━━ Extracted information

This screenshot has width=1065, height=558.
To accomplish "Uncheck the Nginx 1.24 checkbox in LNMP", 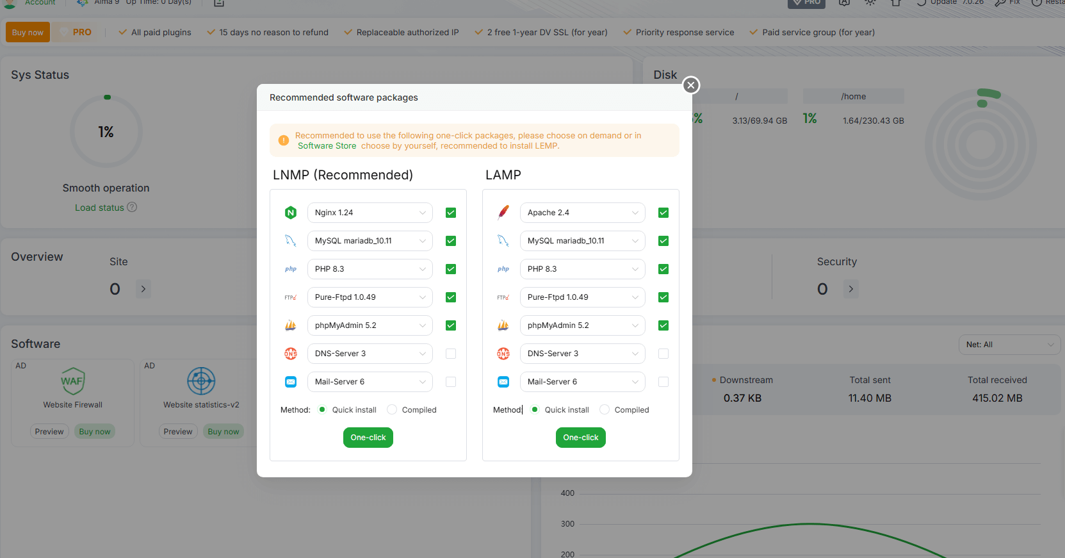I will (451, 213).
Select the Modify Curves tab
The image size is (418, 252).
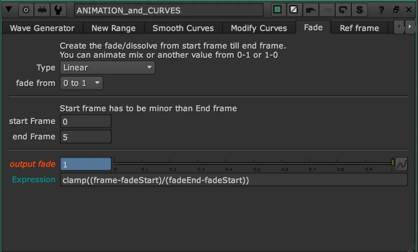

━━━━
━━ Extracted information

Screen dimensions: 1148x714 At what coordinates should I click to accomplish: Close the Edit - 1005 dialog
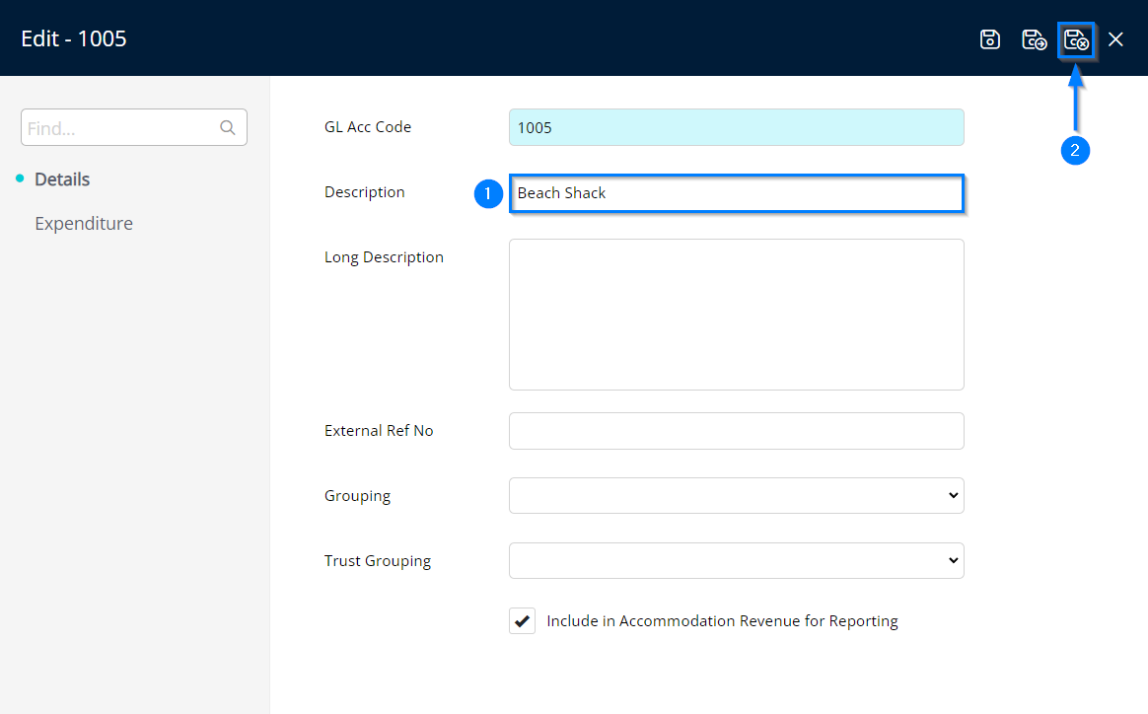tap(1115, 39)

━━━━

(What you are asked to do): In the listing above, locate the line containing "Select the Modify Curves tab" and the line containing "The image size is (418, 252).". Extract those two lines and every line between them, exactly as written, and only those.

(Task output):
Select the Modify Curves tab
The image size is (418, 252).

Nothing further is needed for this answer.